Aku segera menuju kursi kemudi. Di sana ada
seorang lelaki paruh baya yang terengah-engah sembari memegang dadanya. Aku dan
bibi amal segera melepaskan sabuk pengaman dan mengeluarkannya. Kemudian
mendudukkannya di rumput.
“cepat hubungi rumah sakit!” perintah bibi
amal. Tampa menunggu lama, aku segera menelpon pihak rumah sakit. Kalau
seandainya paman adil ada di rumah, tentunya mereka berdua akan segera kami
bawa ke rumah sakit dengan mobil kami.
“oke, semuanya baik-baik saja. Dalam sepuluh
menit lagi mobil ambulan akan segera datang.” Aku mencoba menenangkan mereka
berdua. Aku melihat gadis itu terisak menangis dan menghampiri lelaki paruh
baya.”ayahku terkena serangan jantung mendadak ketika dia mengemudi.”
Lelaki paruh baya itu tanpak semakin
menderita. Nafasnya semakin terengah-engah dan tampak hampir mau pingsan.
Sementara dahinya penuh dengan darah. Gadis itu terus terisak-isak hingga mobil
ambulan datang beberapa menit kemudian.
“ya allah...”ujarku lirih.
Terpaksa aku dan bibi malak harus menghentikan
kegiatan kami di dapur. Kami berdua mengantar kedua orang malang itu ke rumah
sakit.
“siapa namamu.”tanyaku kepada gadis itu. Aku
ulurkan tangannya mengajak berjabat tangan.
“hermione.”jawabnya dan menatap canggung.

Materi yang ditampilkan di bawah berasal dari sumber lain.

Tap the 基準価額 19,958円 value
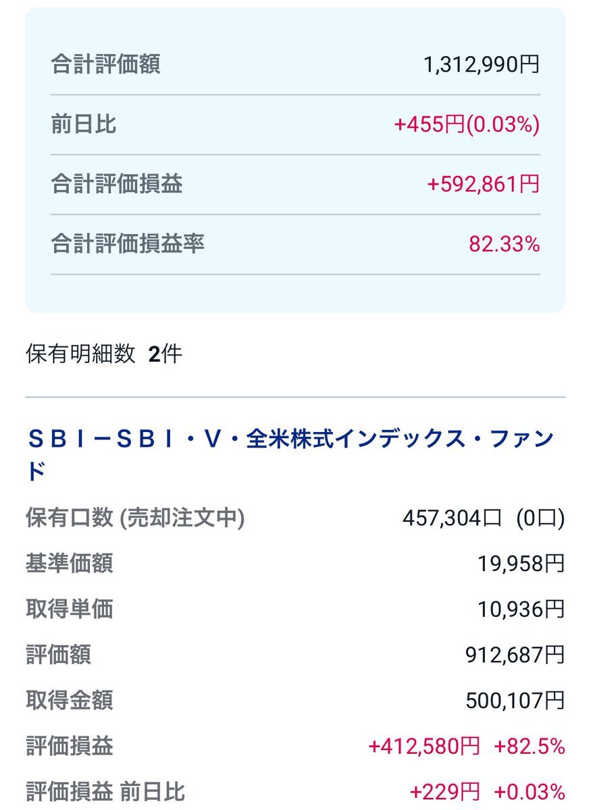The width and height of the screenshot is (591, 810). (x=521, y=563)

“malak.”bibiku mengulurkan tangannya dan gadis
itu menyambut tangan bibi malak dan tersenyum lebar.
Beberapa saat kemudian gadis itu menelpon
seseorang. Mungkin dia mengabari keluarganya tentang kecelakaan dan kondisi
ayahnya.
“kau menghubungi keluargamu?”tanyaku lagi.
Hanya untuk memecahkan keheningan.
“aku menghubungi kakak lelakiku. Aku tidak
memiliki keluarga yang lengkap. Ibumu meninggal dua tahun yang lalu karena
kanker payudara. Semenjak saat itu aku hanya memiliki ayah dan kakak lelakiku.

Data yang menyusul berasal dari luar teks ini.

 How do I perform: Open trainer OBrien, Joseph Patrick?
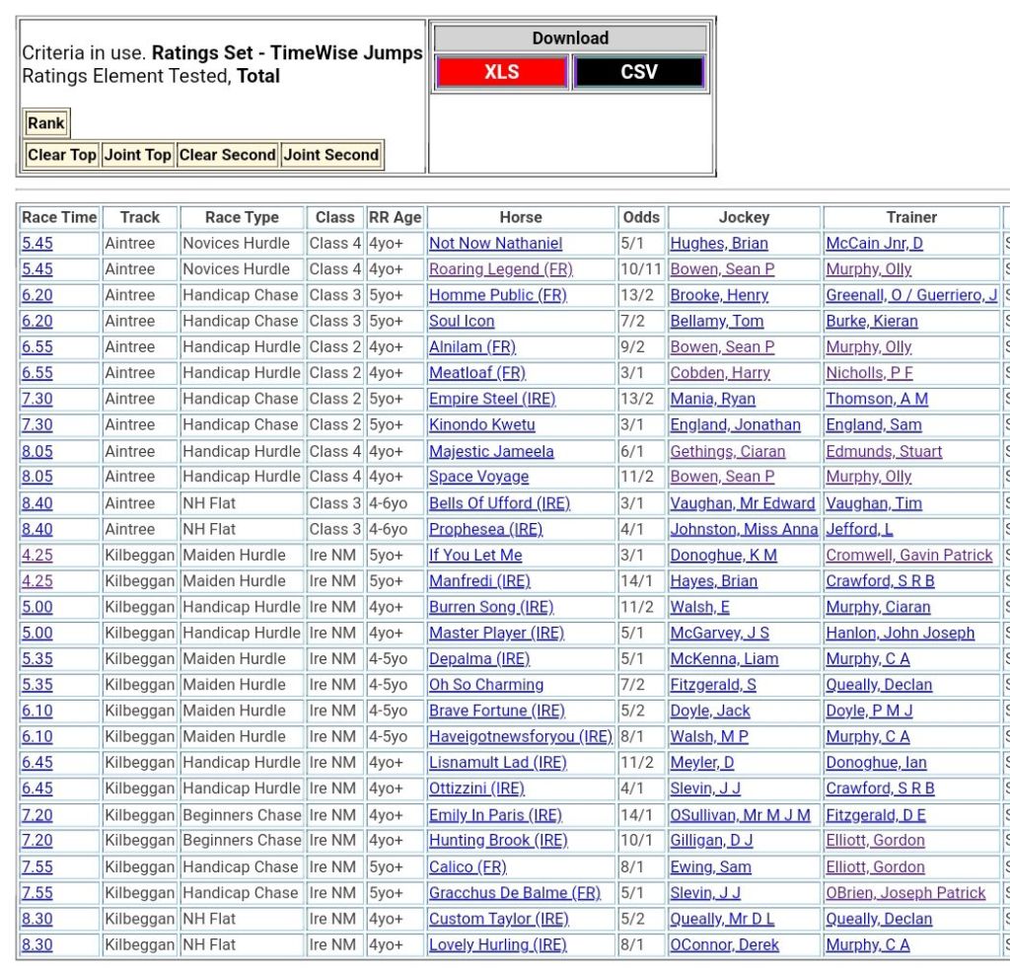[905, 892]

Sayangnya kakaku kacau hidupnya. Sejak ibu meninggal, dia sering mabuk-mabukan
dan kuliahnya tidak dia pedulikan.”
Gadis itu tampaknya butuh orang untuk
mencurahkan segala kepedihannya. Dia menyeka butir-butir air mata dari pelupuk
matanya.
“bulan yang lalu, ayahku mempunyai keluhan
serangan sakit di bagian ulu hati dan dada secara mendadak. Dan setelah
memerikasakan ke dokter, dia divonis terjangkit serangan jantung. Dia diberi
obat rutin untuk dia konsumsi. Tapi tadi pagi kami berangkat terburu-buru untuk
membereskan urusan kakak lelakiku di kantor polisi. Dia lupa meminum obat higga
serangan jantung itu dia rasakan saat mengemudi. Dan seperti yang kalian tahu,
kecelakaan itu terjadi. Andai aku bisa mengemudi, tentu ayah tidak perlu
mengemudi. Aku menyesal.”
Aku hanya terdiam dan mencoba merasakan
kepedihan hermione.
“tadi kau bilang kakakmu di kantor polisi.”
Wajah hermione kembali dirundung duka.”kakakku
tertangkap mengedarkan narkoba di sesama temannya. Dia ditangkap dengan satu
paket ganja dan mariyuana di rumah temannya. Kakakku memang kurang ajar, aku menyesal
memiliki kakak seperti dia. Namanya Franklin, dia tak patut menjadi kakakku.”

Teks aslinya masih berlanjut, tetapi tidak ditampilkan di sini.